Los barrios con menor cobertura arbórea y menos acceso a espacios refrigerados suelen soportar una exposición desproporcionada. Las medidas de adaptación incluyen sombra, materiales reflectantes, centros públicos de enfriamiento y una distribución más equitativa de la vegetación urbana.
Un experimento realizado en Estados Unidos analizó cómo los nuevos bosques urbanos pueden reducir la exposición al calor extremo, aunque sus beneficios dependen de la ubicación, el mantenimiento y la disponibilidad de agua.

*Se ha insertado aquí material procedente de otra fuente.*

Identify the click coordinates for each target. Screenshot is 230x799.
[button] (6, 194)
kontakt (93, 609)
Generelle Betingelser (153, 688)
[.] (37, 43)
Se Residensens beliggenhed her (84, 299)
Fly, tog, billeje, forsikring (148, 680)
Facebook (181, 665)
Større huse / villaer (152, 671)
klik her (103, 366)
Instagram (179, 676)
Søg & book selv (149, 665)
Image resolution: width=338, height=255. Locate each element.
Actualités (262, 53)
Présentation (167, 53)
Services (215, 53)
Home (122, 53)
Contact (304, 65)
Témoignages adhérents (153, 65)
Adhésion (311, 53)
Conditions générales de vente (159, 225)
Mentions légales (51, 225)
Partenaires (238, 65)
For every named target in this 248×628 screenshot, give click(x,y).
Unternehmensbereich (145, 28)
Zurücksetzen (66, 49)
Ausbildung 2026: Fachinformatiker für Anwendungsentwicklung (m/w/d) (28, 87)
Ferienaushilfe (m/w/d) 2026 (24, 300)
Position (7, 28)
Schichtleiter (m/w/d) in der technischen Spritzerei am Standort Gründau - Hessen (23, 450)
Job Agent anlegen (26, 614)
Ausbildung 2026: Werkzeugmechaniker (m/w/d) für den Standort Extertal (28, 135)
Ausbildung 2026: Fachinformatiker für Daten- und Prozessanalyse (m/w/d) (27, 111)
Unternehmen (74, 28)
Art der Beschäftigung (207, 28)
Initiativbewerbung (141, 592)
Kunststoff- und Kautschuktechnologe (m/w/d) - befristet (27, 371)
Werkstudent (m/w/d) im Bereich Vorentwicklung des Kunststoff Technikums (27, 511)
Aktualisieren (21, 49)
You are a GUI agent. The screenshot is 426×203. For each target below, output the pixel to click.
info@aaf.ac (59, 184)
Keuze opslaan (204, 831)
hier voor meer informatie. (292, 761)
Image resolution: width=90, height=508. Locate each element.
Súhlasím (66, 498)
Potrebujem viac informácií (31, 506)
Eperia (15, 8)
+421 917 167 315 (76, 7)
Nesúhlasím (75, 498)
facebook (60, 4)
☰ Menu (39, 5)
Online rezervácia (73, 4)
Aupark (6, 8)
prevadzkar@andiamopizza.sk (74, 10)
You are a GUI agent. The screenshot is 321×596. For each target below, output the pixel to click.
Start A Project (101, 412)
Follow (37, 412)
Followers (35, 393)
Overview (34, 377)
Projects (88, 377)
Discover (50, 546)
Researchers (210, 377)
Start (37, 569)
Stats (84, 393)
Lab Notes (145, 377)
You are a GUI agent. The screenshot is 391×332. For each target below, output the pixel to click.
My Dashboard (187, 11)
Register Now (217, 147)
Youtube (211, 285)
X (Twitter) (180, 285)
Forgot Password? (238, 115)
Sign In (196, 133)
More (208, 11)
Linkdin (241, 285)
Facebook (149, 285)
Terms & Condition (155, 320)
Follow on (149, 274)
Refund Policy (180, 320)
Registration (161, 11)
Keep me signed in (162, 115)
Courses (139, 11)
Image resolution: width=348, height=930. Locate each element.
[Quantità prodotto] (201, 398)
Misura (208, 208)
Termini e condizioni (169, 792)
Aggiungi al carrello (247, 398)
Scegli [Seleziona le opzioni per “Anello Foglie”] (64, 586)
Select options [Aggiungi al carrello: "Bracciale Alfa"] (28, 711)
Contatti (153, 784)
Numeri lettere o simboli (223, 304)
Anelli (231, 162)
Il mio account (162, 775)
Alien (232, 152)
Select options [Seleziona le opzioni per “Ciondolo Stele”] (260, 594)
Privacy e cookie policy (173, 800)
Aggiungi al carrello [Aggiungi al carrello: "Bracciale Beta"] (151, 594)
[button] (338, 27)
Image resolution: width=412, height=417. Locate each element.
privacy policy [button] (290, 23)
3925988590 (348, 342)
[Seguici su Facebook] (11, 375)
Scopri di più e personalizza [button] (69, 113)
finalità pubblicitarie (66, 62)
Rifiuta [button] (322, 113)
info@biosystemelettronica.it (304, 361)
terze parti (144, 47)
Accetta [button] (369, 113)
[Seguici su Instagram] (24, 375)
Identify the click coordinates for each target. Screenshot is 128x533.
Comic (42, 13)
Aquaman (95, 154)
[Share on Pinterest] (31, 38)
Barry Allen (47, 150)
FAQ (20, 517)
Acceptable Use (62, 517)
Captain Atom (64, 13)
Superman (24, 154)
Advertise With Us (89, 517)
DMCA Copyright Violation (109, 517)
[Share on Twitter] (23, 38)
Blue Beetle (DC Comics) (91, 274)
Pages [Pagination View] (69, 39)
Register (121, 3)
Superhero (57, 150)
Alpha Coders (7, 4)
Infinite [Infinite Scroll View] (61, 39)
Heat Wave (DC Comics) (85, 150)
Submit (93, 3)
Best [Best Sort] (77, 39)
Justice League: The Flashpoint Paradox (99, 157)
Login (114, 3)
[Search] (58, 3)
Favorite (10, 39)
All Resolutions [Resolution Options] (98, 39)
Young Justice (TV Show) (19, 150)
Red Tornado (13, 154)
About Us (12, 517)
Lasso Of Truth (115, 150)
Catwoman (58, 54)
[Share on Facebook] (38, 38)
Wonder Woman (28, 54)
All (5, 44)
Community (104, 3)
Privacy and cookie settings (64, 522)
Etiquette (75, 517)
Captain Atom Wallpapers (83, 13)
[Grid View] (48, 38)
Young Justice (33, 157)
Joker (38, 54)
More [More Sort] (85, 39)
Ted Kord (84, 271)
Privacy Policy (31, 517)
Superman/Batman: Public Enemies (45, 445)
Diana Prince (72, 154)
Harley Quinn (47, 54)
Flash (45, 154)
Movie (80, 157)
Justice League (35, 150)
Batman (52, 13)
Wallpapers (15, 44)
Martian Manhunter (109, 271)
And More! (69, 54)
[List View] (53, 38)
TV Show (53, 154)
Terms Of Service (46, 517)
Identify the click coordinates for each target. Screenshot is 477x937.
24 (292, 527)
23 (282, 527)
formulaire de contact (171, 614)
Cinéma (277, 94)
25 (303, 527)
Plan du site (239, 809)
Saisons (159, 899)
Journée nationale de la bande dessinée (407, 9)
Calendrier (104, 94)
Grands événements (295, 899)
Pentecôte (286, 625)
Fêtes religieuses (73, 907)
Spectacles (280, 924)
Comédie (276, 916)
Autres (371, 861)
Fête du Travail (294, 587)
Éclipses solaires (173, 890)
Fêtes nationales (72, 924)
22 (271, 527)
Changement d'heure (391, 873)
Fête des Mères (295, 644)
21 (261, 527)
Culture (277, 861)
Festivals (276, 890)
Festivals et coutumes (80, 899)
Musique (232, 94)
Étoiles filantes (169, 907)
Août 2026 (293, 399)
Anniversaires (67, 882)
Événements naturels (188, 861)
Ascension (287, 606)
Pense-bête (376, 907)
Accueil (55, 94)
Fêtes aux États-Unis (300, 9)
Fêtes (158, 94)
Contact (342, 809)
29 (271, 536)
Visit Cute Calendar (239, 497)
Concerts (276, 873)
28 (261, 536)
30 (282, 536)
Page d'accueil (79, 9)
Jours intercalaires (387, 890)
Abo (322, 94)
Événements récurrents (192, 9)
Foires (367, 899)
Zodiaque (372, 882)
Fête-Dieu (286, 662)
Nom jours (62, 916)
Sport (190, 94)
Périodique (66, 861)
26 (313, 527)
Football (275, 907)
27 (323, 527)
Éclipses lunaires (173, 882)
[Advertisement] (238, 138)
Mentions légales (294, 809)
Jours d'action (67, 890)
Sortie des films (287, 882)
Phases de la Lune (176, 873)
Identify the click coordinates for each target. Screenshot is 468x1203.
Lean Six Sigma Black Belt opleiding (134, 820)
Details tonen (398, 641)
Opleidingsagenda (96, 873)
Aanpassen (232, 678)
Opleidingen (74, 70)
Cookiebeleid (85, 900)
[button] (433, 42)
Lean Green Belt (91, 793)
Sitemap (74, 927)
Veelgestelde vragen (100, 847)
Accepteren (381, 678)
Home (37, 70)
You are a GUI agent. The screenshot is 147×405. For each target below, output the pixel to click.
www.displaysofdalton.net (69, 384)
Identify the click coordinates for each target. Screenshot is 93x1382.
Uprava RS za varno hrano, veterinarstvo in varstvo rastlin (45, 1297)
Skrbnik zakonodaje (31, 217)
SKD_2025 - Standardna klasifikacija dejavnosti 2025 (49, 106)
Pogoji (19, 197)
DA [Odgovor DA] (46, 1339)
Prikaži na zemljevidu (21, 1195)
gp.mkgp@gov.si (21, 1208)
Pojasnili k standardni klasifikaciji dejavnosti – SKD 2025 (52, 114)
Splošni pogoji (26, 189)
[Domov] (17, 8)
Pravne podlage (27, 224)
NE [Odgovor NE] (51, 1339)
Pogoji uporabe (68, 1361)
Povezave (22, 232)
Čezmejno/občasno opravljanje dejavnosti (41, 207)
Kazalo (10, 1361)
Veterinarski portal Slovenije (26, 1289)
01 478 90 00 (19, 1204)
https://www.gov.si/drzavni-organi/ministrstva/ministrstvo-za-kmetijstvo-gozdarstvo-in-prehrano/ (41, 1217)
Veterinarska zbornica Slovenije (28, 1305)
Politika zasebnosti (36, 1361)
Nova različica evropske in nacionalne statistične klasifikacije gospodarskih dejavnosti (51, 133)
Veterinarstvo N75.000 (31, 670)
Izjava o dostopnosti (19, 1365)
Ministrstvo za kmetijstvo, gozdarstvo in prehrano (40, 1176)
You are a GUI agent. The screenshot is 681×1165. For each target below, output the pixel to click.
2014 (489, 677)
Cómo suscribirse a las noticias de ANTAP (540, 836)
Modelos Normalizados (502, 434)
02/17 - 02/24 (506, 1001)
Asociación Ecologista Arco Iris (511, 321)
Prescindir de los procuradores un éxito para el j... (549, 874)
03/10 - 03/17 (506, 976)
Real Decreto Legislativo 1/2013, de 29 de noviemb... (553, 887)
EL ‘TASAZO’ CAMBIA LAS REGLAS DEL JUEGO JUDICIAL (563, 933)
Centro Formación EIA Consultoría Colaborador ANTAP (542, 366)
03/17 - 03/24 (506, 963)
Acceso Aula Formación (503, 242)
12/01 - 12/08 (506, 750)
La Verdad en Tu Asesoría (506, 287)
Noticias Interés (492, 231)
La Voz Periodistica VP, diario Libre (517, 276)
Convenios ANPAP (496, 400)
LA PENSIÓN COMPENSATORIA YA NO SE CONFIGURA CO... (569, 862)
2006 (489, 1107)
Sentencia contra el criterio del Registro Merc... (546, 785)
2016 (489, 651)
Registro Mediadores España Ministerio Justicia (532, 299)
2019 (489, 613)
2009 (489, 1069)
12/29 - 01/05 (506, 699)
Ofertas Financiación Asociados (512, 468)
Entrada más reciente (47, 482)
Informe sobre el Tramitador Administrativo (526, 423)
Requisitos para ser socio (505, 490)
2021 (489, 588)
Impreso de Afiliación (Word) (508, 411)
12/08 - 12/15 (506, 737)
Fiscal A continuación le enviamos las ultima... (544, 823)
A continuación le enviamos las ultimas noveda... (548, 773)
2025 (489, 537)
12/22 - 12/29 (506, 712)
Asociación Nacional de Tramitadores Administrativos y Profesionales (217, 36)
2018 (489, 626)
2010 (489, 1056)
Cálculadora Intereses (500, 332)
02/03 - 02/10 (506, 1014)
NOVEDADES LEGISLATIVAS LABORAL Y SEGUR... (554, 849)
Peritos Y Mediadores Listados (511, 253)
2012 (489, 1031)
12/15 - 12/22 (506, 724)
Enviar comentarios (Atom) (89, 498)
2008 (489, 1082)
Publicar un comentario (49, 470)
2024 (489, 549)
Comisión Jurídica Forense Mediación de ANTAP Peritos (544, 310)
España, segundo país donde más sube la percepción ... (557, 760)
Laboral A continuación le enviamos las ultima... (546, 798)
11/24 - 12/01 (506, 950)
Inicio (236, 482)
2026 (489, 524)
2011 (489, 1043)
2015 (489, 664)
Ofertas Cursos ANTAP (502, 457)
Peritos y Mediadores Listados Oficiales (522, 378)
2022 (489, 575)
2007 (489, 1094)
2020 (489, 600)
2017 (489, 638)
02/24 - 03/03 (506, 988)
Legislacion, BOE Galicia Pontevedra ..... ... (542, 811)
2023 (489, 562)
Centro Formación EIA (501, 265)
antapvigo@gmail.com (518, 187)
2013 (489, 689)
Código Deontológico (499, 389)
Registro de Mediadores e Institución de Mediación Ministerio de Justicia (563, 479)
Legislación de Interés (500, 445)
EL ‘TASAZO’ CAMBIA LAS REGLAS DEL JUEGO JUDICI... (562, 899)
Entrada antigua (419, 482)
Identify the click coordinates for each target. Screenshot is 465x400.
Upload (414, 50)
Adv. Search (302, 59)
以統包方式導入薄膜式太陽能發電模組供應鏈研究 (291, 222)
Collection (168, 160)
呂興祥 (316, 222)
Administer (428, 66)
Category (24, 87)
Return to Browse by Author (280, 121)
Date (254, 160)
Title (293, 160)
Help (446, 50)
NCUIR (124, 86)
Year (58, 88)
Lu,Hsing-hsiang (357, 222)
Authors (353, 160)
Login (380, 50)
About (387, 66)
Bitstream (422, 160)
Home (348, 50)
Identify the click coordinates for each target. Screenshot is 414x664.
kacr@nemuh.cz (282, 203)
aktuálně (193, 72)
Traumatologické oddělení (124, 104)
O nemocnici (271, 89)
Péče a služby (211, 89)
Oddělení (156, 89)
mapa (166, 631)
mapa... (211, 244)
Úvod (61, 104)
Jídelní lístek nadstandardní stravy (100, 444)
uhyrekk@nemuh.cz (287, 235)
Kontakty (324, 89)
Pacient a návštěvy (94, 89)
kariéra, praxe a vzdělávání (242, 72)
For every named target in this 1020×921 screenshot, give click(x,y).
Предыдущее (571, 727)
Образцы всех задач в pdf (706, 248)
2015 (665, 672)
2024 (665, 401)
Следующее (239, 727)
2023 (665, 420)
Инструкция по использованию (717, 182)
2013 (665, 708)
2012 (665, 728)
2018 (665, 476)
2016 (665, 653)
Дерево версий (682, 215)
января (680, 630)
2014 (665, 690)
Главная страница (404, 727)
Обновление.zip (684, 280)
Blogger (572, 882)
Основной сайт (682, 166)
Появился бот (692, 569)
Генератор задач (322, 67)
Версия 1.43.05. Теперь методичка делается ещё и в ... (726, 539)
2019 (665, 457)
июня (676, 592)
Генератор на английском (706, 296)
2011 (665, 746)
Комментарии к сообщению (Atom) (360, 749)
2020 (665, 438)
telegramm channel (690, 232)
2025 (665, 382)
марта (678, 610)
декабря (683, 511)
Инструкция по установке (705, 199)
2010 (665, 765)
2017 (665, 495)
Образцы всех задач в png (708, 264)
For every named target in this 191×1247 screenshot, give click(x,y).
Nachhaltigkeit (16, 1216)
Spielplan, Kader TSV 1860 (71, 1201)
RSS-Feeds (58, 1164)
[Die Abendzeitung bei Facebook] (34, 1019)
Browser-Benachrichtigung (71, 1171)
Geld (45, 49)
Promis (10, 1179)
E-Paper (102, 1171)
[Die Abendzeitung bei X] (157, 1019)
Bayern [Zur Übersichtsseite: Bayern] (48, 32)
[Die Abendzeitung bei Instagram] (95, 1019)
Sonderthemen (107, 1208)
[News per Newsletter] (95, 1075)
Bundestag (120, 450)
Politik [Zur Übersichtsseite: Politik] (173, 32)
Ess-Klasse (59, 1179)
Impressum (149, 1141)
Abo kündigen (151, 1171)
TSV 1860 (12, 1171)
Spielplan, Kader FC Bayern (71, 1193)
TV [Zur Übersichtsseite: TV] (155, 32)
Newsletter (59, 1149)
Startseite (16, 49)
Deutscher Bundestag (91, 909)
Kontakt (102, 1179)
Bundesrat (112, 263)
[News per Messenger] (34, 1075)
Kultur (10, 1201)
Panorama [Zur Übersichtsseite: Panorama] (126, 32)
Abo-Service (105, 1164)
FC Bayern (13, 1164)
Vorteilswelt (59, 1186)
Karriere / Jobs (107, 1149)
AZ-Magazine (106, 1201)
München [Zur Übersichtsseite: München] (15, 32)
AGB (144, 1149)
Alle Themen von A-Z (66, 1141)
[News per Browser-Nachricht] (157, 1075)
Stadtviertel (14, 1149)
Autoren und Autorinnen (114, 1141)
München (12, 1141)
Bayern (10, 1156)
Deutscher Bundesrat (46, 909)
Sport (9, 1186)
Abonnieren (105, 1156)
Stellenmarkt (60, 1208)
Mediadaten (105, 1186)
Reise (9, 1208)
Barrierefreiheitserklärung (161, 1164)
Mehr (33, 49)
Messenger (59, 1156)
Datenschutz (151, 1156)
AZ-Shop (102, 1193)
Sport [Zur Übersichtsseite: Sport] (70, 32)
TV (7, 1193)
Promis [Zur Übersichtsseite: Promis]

Las alertas continuarán mientras persista la alta presión
El Servicio Meteorológico Nacional recomienda limitar las actividades extenuantes durante las horas más cálidas, permanecer en espacios refrigerados, mantener una hidratación adecuada y revisar periódicamente a las personas vulnerables.
Nunca deben permanecer niños, adultos dependientes o mascotas dentro de vehículos estacionados. La confusión, la pérdida del conocimiento, la piel muy caliente, el pulso acelerado y el deterioro repentino pueden indicar un golpe de calor y requieren atención de emergencia.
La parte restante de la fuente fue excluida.